Stated goal:
Show every line of the data below that contains the string "button", treating uppercase and lowercase as different.
++++ Entries supplied ++++
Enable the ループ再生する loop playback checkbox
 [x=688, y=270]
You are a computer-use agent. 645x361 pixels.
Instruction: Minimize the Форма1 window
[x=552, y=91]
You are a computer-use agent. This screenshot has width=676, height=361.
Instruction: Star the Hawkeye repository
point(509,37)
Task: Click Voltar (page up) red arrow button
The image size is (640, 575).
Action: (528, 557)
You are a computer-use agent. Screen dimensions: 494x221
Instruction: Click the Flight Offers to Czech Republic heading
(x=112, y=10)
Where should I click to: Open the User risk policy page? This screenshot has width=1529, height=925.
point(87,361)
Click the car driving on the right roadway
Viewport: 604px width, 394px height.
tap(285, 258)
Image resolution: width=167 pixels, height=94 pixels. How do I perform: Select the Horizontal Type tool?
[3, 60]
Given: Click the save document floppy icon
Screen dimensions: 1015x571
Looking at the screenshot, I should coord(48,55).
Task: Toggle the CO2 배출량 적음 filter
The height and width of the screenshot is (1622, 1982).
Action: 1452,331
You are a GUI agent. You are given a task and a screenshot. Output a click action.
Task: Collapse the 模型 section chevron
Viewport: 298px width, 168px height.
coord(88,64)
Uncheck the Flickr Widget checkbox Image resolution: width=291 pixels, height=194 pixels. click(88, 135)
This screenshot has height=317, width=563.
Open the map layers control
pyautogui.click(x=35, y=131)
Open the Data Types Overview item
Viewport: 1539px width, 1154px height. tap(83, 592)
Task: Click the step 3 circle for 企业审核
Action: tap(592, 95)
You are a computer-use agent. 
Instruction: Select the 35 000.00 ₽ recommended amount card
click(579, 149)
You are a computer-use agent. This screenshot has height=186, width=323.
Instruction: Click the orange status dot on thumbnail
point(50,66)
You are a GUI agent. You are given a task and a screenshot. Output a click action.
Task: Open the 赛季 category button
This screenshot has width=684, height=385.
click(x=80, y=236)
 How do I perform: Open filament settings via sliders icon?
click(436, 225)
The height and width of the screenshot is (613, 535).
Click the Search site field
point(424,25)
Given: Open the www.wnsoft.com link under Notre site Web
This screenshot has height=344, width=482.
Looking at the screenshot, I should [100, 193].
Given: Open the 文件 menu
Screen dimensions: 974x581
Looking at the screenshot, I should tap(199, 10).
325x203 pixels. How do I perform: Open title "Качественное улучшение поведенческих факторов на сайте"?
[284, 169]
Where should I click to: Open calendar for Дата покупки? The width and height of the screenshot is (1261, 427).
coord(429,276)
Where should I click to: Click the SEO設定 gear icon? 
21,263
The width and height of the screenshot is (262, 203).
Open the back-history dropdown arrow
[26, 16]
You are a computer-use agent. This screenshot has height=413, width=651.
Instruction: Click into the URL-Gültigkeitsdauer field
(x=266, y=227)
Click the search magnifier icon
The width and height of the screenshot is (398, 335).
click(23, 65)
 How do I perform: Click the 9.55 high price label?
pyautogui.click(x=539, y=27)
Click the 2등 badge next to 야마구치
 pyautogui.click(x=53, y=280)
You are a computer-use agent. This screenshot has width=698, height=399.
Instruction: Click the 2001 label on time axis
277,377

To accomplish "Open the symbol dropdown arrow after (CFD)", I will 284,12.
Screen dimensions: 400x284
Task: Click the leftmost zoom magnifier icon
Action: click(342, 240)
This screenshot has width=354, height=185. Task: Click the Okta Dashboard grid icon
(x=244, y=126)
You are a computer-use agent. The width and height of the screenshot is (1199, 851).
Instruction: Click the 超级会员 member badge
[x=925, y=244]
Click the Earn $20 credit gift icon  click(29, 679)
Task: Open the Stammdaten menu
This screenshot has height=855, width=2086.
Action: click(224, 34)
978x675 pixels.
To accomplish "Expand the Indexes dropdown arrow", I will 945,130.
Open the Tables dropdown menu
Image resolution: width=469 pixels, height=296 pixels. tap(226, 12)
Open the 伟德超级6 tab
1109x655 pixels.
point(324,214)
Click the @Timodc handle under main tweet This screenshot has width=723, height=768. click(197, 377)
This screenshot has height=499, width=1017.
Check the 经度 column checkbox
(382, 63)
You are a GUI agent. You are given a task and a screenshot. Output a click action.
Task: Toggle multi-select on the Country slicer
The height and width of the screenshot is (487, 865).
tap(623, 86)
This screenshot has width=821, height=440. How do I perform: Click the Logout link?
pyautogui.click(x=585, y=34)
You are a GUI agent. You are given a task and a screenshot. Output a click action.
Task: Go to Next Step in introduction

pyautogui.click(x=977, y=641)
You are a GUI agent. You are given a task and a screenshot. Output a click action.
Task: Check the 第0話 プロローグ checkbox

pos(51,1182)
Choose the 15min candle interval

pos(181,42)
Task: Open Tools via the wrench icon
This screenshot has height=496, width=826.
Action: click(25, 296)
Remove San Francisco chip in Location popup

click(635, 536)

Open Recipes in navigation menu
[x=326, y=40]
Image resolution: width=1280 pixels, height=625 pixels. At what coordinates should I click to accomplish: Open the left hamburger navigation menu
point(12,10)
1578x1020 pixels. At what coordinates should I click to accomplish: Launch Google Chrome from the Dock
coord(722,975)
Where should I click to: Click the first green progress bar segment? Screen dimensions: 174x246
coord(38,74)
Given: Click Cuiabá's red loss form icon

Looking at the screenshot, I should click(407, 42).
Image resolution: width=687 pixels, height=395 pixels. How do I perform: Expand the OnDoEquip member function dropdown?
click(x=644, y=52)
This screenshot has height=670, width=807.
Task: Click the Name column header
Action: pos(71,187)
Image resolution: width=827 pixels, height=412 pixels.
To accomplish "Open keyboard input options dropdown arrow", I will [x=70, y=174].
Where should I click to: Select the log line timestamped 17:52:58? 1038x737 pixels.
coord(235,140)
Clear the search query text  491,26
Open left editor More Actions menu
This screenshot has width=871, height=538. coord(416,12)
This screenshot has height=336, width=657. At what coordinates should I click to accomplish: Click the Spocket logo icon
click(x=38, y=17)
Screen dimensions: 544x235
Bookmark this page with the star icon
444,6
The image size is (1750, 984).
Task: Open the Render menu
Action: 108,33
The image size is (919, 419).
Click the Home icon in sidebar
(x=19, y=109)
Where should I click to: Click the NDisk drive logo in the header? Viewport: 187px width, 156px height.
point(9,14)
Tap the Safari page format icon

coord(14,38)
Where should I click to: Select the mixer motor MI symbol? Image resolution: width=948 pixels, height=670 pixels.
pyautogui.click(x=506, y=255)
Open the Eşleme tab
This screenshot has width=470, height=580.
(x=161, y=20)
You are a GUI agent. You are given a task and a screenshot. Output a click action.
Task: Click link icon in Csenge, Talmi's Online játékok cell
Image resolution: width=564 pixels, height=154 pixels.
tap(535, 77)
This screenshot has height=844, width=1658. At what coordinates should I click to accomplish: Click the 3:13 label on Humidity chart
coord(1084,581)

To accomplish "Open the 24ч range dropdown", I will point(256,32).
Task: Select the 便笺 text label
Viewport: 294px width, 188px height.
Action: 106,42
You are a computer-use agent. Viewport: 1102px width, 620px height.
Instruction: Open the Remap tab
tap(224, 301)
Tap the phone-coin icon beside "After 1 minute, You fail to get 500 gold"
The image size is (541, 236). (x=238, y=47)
++++
Result:
Task: Click Voltar (page up) red arrow button
Task: Open the 赛季 category button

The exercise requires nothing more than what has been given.